AIM OF THE EXERCISE:
Go through the data below and return each line containing the word "icon".

Saved data entries:

━━━━

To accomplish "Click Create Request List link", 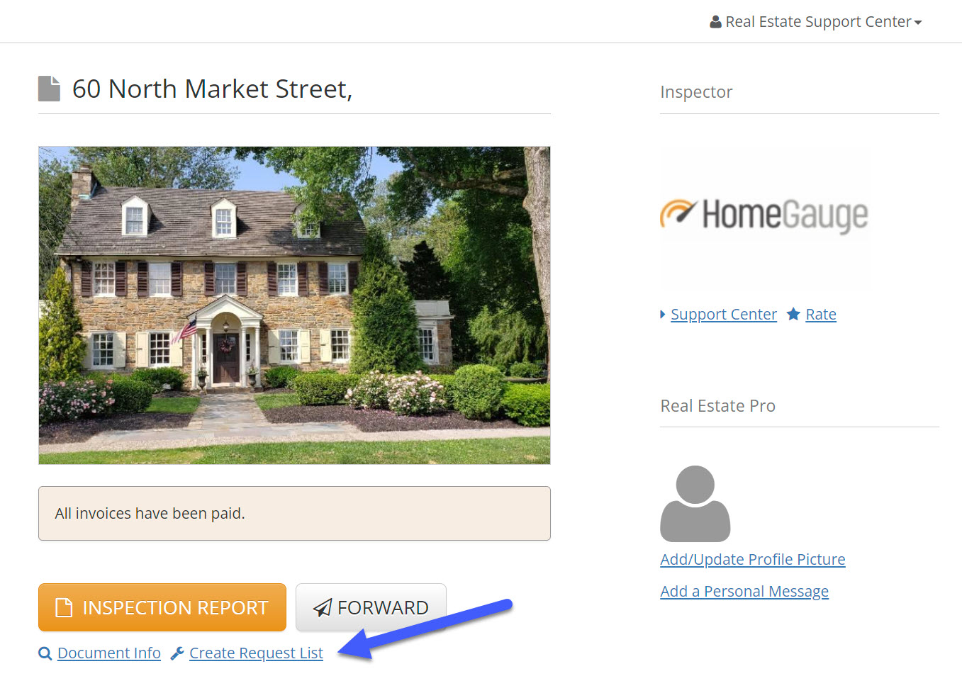I will click(256, 653).
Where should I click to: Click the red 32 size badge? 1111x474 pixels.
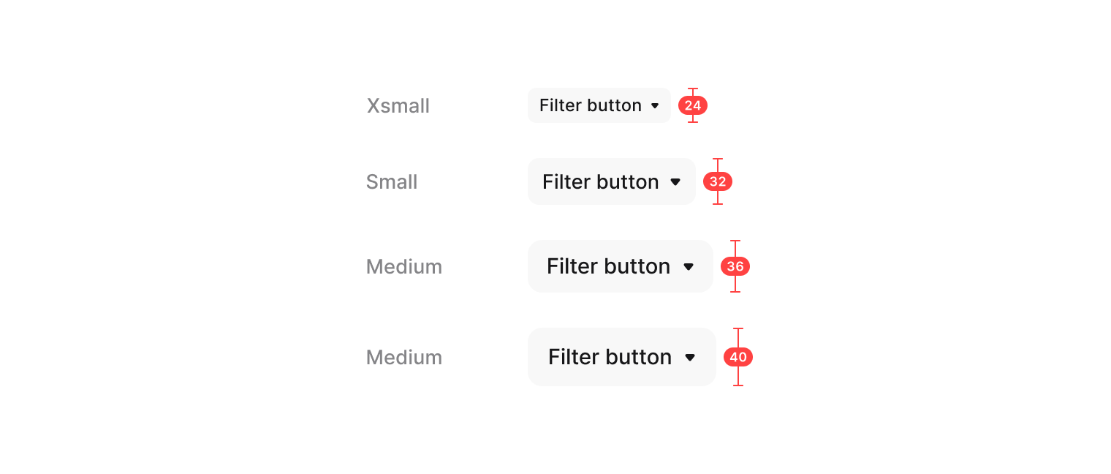pos(718,181)
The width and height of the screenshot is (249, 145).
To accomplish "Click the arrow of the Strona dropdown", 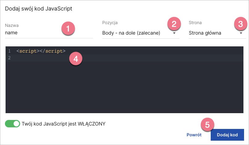I will [x=241, y=33].
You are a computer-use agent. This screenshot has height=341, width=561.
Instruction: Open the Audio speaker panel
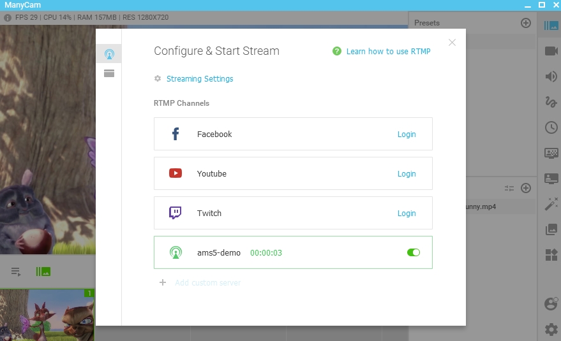551,77
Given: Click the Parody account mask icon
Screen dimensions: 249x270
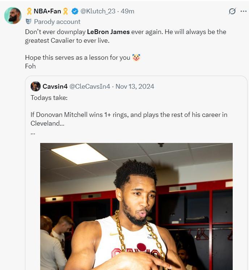Looking at the screenshot, I should click(28, 22).
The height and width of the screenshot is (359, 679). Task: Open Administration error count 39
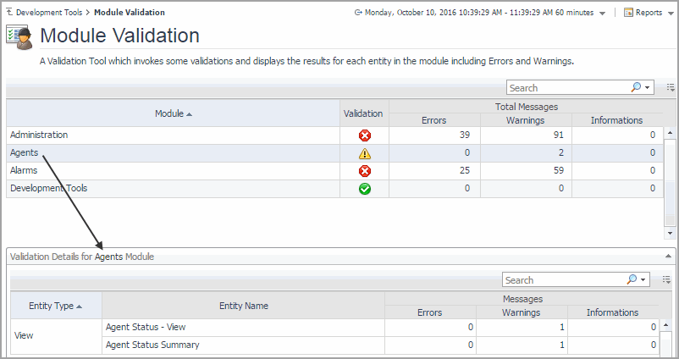[464, 135]
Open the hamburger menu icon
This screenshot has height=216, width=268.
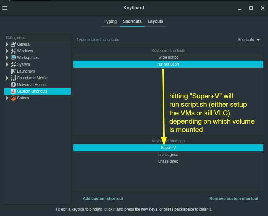pos(5,8)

━━━━

REPLY:
Given: Click the Parody account mask icon
Open the hamburger menu icon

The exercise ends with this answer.